Jeffrey Addiss: We gave Sam a reason to stay and something to fight for that the audience would believe and want him to do. Which is part of the reason there is so much more horror in death. The first episode is very scary. You lose the most people in the beginning because we wanted the stakes to be there so you were afraid that we would kill more of these characters. But ultimately, we realized it didn’t help our story.
What will you do with the time you have left wasn’t helped by any of them dying. They all had to live so they could answer that question.

Art (Clarke Peters) and Judy (Alfre Woodard) Photo courtesy of Netflix
Are the monsters more than a metaphor for death?
Will Matthews: All monsters are metaphors. You could say all characters are metaphors because TV’s not real. You’re making choices. We wanted to talk about how it represents death because it’s quiet in the shadows. It’s waiting. You’re never sure if it’s there or not.
It comes in the night quietly when you’re alone. The monster itself is old. The monster is older than the characters that are in the show.
Blaine (Seth Numrich) and Annelise (Alice Kremelberg) bring death. They’re also running from death.
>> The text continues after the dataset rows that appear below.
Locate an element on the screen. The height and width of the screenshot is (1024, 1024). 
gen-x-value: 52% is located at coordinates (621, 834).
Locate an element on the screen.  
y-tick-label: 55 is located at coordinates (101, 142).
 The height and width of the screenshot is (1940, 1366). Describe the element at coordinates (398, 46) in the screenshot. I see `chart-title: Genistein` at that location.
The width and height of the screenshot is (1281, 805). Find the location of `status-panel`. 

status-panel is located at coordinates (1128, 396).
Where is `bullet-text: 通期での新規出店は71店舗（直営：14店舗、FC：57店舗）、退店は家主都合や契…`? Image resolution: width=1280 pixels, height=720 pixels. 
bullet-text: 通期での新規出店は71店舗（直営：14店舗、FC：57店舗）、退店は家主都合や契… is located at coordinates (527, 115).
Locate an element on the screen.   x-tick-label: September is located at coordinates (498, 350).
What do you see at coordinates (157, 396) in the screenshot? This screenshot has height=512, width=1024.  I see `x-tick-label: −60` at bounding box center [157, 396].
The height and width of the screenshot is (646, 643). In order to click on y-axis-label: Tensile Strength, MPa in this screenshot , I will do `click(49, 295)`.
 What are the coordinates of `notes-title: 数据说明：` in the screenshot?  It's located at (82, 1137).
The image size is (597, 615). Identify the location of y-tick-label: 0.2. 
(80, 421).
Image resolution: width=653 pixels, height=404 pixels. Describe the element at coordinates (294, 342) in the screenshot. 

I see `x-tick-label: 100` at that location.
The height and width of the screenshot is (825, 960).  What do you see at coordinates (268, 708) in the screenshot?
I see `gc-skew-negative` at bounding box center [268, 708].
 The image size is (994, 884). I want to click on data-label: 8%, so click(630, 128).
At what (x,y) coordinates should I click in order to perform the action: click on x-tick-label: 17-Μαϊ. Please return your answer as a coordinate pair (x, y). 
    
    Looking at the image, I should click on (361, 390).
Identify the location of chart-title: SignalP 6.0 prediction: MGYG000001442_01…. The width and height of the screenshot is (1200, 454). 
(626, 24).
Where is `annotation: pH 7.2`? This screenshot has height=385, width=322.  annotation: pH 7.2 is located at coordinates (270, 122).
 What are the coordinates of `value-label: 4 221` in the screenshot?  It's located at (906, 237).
The monster represents death. So how are you going to face it? That’s why Sam’s relationship with the monster had to change partway through. He starts off as a man who sets off to kill the monster. And by the last episode, he is a man who saves the monster. That represents his shifting relationship with death over the course of eight episodes.
At the end, it’s stated very clearly, the bad guy says, “Time is a thief.” And Sam’s late wife says, “Time is a gift.”
Which is he going to choose? Sam is struggling with this. He starts out not accepting his wife’s death. So he hates the monster. He comes to accept death as part of life. He comes to accept his wife’s death.
He comes to have sympathy for the monster and set the monster free. So rather than destroying death, he embraces it and lives. He doesn’t embrace it for himself, but he embraces it as part of his life.

Blaine Shaw (Seth Numrich) Photo courtesy of Netflix
Are there any more memorable lines of dialogue that capture the essence of the series?
Jeffrey Addiss: “Death is banal,” which is a line that Wally says in Episode 2. Will also wrote a line, “Grief makes your past feel too close and your future too far away.”
What did you want to achieve in the season finale?
Jeffrey Addiss: We didn’t get a second season of Dark Crystal. We ended on a cliffhanger and we regret it.
We left some of those characters that we love in some very precarious positions, ostensibly forever. So we wanted The Boroughs to feel emotionally complete.
If we never came back, you would get the sense that these characters were okay. Sam had made friends. He had answered the question of what is he going to do with the time he has left.
He’s going to spend it with these people he loves. And that was enough. But we did want to crack the door open because it is an adventure show and there’s another adventure that we would like to tell.
We talked a lot about how much to reveal (or not reveal) in that final denouement. It was actually the Duffers who recommended us to pull back because we were doing a little bit more.
They said two things: Number one, you don’t need to do as much as you think. And number two, don’t lock yourself in.
Don’t lock yourself in because you’re going to learn more about the show by putting it out in the world.
So we wanted to crack the door, but not crack it too wide. And of course, we put it in the mirror, as a nod to the end of Stranger Things and the Duffer Brothers laughed at us when they read it.